───── EXCERPT PROVIDED ─────

What is a neural Network?

Wiki says that a neural network is a network or circuit of neurons, or in a modern sense, an artificial neural network, composed of artificial neurons or nodes.These artificial networks may be used for predictive modeling, adaptive control and applications where they can be trained via a dataset. Self-learning resulting from experience can occur within networks, which can derive conclusions from a complex and seemingly unrelated set of information.

Look at this picture.

Neural Network

Why this?

I created this file to act as a starter template for students like me that want to implement a neural network and learn from it.

Most of the time I wanted to learn neural netwok, I came across a number of different parameters like weight initialization, # of neurons, decay rate, learning rate, batch size etc. And I always thought that there must be something or a course that will tell you all of these because most of the teachers online say that it's all about trial and error and it is about trial and error.

But finally I thought of creating a neural network on my own and came across some the best teachers in the world Joseph Redmon aka Pjreddie. He has open-sourced a number of lectures and they are a must to watch if you want to learn computer-vision . This the course link : Ancient Secrets of Computer Vision

Implementing neural networks

I strongly recommend that you atleast see Lectures 12 and 13 to have a basic understanding of neural networks

All the methods related to neural network are implemented in src\classifier.c. Check all the mentioned functions in this file.

A neural network is made up of a number of layers or fully connected layers. Each layer has following entites:

  1. Input neurons
  2. Weights corresponding to each neuron
  3. Current weight updates while backpropogating
  4. Past weight updates to use with momentum
  5. Activation Function to add non-linearity in model
  6. Output neurons

Activation functions

An important part of machine learning, be it classifiers or neural networks, is the activation function you use. This has been implemented in void activate_matrix(matrix m, ACTIVATION a) and is used to modify m to be f(m) applied elemetwise all along the output matrix.

The different Activation functions that I have implemented are:

  1. LINEAR --> Just a linear activation
  2. LOGISTIC OR SIGMOID --> Not so good due to vanishing gradients
  3. RELU --> Rectified-linear-Unit
  4. LRELU --> Leaky-Relu
  5. SOFTMAX --> Mainly used before the output layer

Taking gradients

As we are calculating the partial derivatives for the weights of our model we have to remember to factor in the gradient from our activation function at every layer. We will have the derivative of the loss with respect to the output of a layer (after activation) and we need the derivative of the loss with respect to the input (before activation). To do that we take each element in our delta (the partial derivative) and multiply it by the gradient of our activation function.

─────

» **SET PROBLEM 1**
Please reproduce, unchanged, the rows from the line containing "The image size is (1329, 896)." through the line containing "(x=37, y=231)".
The neural network text has no connection to the rows that follow it.

───── SUPPLIED DATA ─────

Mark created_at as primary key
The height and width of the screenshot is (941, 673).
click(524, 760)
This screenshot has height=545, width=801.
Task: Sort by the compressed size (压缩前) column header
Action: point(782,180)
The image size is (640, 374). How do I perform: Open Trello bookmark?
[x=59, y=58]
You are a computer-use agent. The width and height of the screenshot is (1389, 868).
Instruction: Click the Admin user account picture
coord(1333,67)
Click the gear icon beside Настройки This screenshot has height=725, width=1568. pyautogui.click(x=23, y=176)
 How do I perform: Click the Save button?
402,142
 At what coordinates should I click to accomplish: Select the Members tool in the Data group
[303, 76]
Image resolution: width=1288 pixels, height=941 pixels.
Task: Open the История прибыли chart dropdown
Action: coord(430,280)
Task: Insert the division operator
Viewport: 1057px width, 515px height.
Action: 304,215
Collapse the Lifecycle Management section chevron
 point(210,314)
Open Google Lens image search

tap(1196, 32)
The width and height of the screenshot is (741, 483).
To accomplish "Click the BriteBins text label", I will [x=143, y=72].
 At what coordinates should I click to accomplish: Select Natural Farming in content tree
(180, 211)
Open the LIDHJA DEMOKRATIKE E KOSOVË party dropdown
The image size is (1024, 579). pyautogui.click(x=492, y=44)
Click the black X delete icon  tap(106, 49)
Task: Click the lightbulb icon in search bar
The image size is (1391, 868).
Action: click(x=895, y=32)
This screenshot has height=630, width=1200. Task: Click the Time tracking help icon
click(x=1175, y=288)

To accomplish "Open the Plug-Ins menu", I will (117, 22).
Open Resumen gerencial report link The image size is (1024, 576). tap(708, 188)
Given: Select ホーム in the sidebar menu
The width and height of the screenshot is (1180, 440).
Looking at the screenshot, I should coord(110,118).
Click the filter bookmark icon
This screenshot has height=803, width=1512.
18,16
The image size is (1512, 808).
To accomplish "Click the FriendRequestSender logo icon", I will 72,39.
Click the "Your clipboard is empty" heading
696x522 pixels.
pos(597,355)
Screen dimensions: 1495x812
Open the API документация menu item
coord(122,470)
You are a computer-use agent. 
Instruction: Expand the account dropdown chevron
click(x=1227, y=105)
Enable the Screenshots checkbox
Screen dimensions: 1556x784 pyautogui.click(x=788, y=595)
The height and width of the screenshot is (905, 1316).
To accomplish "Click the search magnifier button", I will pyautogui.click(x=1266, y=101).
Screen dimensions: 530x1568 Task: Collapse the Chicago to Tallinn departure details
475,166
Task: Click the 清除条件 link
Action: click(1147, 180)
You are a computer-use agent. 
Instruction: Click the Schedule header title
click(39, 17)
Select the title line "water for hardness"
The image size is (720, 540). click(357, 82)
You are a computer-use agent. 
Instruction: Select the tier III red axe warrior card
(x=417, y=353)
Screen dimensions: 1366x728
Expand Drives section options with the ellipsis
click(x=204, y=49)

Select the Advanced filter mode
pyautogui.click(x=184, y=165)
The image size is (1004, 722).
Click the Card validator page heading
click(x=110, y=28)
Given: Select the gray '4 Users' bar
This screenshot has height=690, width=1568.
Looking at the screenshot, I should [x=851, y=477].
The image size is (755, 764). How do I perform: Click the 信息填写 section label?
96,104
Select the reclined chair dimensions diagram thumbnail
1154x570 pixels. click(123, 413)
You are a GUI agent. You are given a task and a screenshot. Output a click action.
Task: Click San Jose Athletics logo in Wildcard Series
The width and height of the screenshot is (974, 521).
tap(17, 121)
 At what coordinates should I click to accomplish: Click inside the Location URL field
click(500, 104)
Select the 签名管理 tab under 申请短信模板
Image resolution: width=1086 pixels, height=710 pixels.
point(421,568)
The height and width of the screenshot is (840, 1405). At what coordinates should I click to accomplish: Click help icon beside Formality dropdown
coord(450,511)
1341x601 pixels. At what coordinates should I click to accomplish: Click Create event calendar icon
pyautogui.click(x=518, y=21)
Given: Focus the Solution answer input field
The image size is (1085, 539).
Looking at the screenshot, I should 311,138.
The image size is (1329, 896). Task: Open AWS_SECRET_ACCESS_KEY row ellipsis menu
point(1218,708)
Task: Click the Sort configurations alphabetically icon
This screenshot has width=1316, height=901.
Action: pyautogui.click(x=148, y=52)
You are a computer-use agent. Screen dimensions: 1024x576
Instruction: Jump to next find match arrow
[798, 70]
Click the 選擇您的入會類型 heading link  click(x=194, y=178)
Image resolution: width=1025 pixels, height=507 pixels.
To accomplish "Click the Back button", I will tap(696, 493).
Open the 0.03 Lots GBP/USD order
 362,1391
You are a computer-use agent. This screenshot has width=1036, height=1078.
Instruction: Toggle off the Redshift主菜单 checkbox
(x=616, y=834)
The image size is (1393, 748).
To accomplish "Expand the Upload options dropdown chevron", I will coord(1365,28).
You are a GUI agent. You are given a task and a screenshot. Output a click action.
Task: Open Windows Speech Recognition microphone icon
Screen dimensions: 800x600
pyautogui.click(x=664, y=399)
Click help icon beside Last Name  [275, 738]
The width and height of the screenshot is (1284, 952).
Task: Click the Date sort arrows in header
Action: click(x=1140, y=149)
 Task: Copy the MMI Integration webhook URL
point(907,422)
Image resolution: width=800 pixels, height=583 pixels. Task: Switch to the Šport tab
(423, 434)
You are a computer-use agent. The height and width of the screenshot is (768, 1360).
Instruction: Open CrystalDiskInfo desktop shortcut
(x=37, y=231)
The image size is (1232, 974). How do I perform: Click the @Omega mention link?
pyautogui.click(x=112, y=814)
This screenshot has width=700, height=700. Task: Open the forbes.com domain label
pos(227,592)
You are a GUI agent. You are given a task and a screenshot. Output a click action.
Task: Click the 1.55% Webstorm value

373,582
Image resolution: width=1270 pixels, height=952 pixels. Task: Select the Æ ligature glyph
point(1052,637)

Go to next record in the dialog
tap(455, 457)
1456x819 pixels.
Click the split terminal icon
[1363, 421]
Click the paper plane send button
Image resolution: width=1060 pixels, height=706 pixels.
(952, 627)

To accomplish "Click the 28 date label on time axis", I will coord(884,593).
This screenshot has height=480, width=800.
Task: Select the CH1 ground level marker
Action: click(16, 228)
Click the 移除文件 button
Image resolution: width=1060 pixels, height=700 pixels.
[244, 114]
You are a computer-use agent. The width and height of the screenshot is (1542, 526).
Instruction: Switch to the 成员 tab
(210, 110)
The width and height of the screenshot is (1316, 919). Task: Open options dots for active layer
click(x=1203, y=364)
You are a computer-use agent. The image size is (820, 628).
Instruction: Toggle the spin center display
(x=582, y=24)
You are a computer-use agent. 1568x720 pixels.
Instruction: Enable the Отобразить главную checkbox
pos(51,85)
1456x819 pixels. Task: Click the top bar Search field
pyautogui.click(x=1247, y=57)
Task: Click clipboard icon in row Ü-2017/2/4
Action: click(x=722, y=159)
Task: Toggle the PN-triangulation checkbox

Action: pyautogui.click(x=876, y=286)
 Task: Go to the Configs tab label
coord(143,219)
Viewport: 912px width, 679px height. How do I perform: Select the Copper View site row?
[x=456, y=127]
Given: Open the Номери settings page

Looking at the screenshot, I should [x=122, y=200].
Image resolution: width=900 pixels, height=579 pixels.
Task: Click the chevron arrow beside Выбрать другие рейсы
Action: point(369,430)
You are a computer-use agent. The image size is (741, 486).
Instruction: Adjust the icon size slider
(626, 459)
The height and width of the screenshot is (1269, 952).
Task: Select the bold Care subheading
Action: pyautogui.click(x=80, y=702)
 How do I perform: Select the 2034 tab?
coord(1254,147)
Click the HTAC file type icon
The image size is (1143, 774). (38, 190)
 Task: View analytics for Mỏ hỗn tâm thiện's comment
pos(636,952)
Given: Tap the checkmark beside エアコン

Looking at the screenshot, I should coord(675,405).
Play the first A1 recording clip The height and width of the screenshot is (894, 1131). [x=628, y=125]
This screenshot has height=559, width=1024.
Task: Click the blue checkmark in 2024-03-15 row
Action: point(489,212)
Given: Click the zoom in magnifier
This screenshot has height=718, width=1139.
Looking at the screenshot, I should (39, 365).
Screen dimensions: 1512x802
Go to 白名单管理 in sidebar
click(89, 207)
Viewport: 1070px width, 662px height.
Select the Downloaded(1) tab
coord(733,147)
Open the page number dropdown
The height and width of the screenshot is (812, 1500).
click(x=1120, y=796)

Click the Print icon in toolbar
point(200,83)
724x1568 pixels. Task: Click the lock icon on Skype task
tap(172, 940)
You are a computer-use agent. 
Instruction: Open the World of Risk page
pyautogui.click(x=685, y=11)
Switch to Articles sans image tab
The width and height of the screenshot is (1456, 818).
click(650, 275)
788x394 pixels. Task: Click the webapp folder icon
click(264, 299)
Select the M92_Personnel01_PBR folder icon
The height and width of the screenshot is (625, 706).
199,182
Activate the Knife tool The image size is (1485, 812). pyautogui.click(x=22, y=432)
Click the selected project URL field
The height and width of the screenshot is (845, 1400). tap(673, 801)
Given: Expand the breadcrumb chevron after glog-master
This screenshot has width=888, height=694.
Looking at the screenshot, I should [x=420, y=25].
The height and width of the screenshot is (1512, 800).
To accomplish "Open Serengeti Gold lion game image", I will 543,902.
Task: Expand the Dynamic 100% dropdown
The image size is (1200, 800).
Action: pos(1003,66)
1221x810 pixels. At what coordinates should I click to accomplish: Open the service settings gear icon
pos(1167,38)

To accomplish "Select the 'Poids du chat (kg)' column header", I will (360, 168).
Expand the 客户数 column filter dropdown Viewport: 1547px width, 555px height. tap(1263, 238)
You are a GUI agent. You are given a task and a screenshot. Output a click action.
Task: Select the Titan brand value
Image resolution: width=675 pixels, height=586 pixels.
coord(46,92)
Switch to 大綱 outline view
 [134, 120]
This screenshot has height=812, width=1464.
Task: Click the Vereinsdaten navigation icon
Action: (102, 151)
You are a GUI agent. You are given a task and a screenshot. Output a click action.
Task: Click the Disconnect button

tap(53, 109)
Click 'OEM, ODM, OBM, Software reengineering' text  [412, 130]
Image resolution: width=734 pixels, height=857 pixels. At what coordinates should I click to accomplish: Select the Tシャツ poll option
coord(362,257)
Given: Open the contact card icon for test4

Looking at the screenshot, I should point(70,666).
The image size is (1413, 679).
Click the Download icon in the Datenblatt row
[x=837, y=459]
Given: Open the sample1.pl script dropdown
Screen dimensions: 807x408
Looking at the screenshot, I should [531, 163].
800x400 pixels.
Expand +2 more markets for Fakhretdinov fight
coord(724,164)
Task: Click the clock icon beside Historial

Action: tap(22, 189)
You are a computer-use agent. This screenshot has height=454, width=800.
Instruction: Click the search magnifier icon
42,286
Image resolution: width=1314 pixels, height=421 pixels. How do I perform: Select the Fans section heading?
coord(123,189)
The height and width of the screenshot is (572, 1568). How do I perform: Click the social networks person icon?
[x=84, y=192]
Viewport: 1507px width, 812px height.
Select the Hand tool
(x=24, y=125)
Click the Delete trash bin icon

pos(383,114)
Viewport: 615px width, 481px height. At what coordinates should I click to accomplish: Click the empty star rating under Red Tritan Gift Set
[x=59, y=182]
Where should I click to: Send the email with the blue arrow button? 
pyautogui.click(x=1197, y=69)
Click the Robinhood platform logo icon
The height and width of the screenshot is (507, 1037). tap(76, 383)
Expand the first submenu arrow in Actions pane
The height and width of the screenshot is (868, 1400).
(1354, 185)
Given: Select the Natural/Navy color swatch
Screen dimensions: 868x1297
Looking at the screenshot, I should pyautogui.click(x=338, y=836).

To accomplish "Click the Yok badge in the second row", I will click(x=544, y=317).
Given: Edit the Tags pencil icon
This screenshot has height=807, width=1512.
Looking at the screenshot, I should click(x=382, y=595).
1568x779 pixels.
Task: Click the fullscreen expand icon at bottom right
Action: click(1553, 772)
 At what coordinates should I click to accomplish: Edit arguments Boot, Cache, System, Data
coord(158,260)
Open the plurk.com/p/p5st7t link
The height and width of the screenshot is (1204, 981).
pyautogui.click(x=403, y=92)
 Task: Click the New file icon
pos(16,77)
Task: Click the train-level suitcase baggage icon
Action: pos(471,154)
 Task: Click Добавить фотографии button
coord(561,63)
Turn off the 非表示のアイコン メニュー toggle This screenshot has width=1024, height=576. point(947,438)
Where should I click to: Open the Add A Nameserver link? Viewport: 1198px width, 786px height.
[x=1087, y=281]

─────

» **SET PROBLEM 2**
Write the next part of the neural network text, picking up after its final sentence.

» **RESULT 1**
The image size is (1329, 896). Task: Open AWS_SECRET_ACCESS_KEY row ellipsis menu
point(1218,708)
Task: Click the Sort configurations alphabetically icon
This screenshot has width=1316, height=901.
Action: pyautogui.click(x=148, y=52)
You are a computer-use agent. Screen dimensions: 1024x576
Instruction: Jump to next find match arrow
[798, 70]
Click the 選擇您的入會類型 heading link  click(x=194, y=178)
Image resolution: width=1025 pixels, height=507 pixels.
To accomplish "Click the Back button", I will tap(696, 493).
Open the 0.03 Lots GBP/USD order
 362,1391
You are a computer-use agent. This screenshot has width=1036, height=1078.
Instruction: Toggle off the Redshift主菜单 checkbox
(x=616, y=834)
The image size is (1393, 748).
To accomplish "Expand the Upload options dropdown chevron", I will coord(1365,28).
You are a GUI agent. You are given a task and a screenshot. Output a click action.
Task: Open Windows Speech Recognition microphone icon
Screen dimensions: 800x600
pyautogui.click(x=664, y=399)
Click help icon beside Last Name  [275, 738]
The width and height of the screenshot is (1284, 952).
Task: Click the Date sort arrows in header
Action: click(x=1140, y=149)
 Task: Copy the MMI Integration webhook URL
point(907,422)
Image resolution: width=800 pixels, height=583 pixels. Task: Switch to the Šport tab
(423, 434)
You are a computer-use agent. The height and width of the screenshot is (768, 1360).
Instruction: Open CrystalDiskInfo desktop shortcut
(x=37, y=231)

» **RESULT 2**
Normally, to calculate f'(x) we would need to remember what the input to the function, x, was. However, all of our activation functions have the nice property that we can calculate the gradient f'(x) only with the output f(x). This means we have to remember less stuff when running our model.

In my view you must differentiate all the functions yourself and then see if I have implemented it rightly or not. Check this readthedocs for detailed information Activation Functions Described.

After learning about the gradients check this function void gradient_matrix(matrix m, ACTIVATION a, matrix d) for implementation details.

Forward propagation

Now we can fill in how to forward-propagate information through a layer. First check out our layer struct:

typedef struct {
    matrix in;              // Saved input to a layer
    matrix w;               // Current weights for a layer
    matrix dw;              // Current weight updates
    matrix v;               // Past weight updates (for use with momentum)
    matrix out;             // Saved output from the layer
    ACTIVATION activation;  // Activation the layer uses
} layer;

During forward propagation we will do a few things. We'll multiply the input matrix by our weight matrix w. We'll apply the activation function activation. We'll also save the input and output matrices in the layer so that we can use them during backpropagation. But this is already done for you.

Check matrix forward_layer(layer *l, matrix in).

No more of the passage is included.